Estatuas de bronce o de mármol retiradas, desmanteladas;
estatuas derribadas –que yacen como querríamos que yaciera a quién sustituyen-,
mancilladas, violentadas, decapitadas en los últimos años, ya en el siglo XXI -lejos de la iconoclastia de la Guerra Civil e, incluso, de la Dictadura.
Obras sobre las que se van vertido las furias de quienes se
han sentido interpelados, para quienes las obras les han expuesto realidades
políticas, sociales, religiosas –pasados aun presentes, figuras aun paternales,
relaciones vergonzantes o inolvidables- ante las que se habían cerrado los
ojos. Obras que han logrado lo que la mayoría no alcanzan: un encuentro íntimo
con las personas sensibles a lo que aquéllas exponían.
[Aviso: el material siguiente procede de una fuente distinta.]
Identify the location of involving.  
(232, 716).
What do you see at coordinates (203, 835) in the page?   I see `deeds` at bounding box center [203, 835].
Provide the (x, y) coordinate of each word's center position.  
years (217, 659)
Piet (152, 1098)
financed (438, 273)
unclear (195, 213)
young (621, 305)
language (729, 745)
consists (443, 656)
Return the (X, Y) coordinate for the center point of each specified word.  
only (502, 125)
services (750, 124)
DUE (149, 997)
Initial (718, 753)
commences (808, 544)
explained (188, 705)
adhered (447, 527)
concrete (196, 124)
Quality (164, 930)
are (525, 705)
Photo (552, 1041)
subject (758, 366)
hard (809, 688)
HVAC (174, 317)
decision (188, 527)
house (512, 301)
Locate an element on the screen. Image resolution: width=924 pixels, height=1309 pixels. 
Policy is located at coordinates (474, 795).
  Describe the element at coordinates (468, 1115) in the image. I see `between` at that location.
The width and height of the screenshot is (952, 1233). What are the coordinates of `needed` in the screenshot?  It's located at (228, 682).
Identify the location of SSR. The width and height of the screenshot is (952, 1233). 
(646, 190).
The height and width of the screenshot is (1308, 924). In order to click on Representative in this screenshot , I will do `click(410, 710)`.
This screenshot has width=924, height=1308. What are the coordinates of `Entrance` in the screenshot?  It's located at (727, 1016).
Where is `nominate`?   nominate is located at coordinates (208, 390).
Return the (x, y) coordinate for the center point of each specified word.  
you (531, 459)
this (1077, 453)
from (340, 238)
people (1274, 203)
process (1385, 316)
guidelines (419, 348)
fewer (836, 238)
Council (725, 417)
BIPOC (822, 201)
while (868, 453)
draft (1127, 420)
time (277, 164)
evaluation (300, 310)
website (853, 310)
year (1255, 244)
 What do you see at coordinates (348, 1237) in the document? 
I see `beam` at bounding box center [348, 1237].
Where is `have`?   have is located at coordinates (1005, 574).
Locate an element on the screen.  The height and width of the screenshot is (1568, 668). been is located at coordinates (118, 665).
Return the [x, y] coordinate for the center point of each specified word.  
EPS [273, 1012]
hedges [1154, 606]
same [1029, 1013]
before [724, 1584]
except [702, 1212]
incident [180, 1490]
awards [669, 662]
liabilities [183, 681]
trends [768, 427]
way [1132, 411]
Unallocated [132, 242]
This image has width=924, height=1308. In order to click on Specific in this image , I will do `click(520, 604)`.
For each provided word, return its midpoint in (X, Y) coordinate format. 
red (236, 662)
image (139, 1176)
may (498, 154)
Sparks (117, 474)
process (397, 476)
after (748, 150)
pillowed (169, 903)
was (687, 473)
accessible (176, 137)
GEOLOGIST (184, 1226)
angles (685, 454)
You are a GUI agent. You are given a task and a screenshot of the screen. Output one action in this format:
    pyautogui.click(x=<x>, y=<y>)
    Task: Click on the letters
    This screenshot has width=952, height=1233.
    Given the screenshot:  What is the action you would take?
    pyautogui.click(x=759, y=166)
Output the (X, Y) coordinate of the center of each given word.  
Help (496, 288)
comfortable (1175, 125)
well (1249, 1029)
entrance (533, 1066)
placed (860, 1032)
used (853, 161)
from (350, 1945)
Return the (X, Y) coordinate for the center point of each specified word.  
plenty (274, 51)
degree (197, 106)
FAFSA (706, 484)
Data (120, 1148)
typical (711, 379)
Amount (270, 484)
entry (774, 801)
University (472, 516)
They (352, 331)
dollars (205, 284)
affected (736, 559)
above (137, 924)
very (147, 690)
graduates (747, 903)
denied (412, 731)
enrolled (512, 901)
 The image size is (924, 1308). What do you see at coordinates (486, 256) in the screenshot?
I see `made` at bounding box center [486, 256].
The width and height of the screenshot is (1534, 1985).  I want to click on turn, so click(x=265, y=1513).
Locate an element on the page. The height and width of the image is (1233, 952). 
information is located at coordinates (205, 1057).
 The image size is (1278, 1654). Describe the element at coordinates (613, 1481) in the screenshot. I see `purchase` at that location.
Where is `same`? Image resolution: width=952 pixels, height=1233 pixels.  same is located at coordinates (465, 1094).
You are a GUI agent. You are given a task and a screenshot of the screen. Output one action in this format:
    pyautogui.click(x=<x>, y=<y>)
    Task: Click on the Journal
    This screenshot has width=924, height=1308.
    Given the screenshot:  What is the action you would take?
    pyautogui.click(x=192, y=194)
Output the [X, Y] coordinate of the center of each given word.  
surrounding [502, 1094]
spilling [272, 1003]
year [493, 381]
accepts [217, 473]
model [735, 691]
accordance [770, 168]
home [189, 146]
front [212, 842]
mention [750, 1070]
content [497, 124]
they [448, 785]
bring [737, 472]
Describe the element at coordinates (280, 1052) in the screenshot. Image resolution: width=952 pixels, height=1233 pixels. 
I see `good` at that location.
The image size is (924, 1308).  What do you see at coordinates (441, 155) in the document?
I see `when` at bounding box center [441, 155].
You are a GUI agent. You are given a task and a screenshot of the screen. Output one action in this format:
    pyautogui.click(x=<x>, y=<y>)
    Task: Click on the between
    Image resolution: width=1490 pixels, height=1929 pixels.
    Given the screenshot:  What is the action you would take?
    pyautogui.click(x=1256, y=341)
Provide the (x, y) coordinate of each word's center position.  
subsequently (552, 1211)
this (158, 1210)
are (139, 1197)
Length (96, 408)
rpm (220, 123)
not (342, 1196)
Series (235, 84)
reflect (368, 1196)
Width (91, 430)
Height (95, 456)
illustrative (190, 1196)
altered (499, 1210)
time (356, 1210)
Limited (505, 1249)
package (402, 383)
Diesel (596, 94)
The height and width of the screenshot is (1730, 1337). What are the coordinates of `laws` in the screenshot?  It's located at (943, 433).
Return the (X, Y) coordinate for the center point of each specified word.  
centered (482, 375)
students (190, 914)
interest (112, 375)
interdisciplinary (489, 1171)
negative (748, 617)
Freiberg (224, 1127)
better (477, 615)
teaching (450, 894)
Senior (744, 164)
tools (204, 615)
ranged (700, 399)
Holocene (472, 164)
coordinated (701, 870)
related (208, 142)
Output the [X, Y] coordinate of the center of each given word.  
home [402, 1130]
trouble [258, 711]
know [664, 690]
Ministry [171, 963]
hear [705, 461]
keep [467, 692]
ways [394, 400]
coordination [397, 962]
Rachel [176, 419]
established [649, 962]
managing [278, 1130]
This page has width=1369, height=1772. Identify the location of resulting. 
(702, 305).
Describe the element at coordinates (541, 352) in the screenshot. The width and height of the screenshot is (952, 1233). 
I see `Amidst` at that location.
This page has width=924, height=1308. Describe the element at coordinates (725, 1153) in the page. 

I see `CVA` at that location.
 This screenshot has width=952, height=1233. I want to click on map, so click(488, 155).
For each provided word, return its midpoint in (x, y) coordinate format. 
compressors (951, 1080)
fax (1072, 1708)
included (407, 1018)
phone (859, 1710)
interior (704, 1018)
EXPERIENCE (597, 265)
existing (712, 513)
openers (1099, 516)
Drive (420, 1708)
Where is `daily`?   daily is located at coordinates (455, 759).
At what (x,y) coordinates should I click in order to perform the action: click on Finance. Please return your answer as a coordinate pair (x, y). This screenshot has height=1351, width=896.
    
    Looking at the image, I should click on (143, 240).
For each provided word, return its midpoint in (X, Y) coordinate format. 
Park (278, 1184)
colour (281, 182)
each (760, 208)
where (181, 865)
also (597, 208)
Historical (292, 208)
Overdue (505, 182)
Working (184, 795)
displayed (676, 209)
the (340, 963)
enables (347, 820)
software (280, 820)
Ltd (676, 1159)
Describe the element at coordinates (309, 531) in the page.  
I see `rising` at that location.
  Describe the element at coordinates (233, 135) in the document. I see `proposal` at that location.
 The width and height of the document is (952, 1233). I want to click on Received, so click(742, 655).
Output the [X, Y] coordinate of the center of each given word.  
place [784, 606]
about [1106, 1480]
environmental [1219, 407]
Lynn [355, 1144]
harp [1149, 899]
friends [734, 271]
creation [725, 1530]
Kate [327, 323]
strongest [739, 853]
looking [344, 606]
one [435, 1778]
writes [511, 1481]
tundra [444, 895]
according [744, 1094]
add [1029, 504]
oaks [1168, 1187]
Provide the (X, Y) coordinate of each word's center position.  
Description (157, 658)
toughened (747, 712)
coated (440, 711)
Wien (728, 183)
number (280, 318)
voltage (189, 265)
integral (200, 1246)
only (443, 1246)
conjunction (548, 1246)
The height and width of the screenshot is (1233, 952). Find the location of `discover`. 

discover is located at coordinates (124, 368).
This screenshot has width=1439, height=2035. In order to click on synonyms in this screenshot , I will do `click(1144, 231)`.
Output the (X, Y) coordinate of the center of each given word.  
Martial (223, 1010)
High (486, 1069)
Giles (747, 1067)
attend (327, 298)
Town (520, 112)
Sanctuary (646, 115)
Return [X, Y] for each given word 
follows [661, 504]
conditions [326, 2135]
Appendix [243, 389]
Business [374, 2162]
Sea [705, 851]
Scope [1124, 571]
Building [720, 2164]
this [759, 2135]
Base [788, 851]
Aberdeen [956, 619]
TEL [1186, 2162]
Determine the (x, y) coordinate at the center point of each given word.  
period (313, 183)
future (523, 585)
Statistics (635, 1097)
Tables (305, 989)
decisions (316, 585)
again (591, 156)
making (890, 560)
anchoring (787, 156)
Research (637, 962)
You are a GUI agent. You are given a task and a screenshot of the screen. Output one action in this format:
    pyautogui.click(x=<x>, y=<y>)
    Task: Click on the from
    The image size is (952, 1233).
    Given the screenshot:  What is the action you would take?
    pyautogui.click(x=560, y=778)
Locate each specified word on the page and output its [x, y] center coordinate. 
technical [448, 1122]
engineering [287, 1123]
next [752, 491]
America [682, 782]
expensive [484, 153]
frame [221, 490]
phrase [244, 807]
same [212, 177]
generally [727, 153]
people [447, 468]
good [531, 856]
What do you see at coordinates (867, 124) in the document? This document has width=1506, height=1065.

Son obras que no han sido tratadas como entes materiales,
sino como seres que han suscitado reacciones; seres caídos. Obras admiradas o
despreciadas por sus cualidades formales y por las ideas materializadas, por la
finalidad perseguida, por el comanditario, por el talante o el talente del
artista, pero obras que han sabido tocar –en el sentido físico también- a
algunos llamados. Obras fruto de “nuestra” historia, que exponen creencias,
miedos y miserias, anhelos y derrotas. Obras que nos han moldeado, nos han
conformado, y que siguen ahí, vivas, incluso tras su inmolación. Su recuerdo,
vergonzante o deseado, perdura. Obras que han buscado el encuentro, la
confrontación. Obras que ya no podrán acabar olvidadas en las reservas de un
museo porque antes han removido conciencias, han sido interpeladas tras haberse
dirigido a los miembros de una comunidad. Obras retiradas o anuladas,
destruidas -y no tan solo censuradas, fría y administrativamente, lo que no
impide su contemplación-, sino borradas de la memoria, de las que no se
quisiera que quedara rastro alguno- porque su vista era insoportable, como lo
es toda exposición de lo que nos obliga a bajar la vista.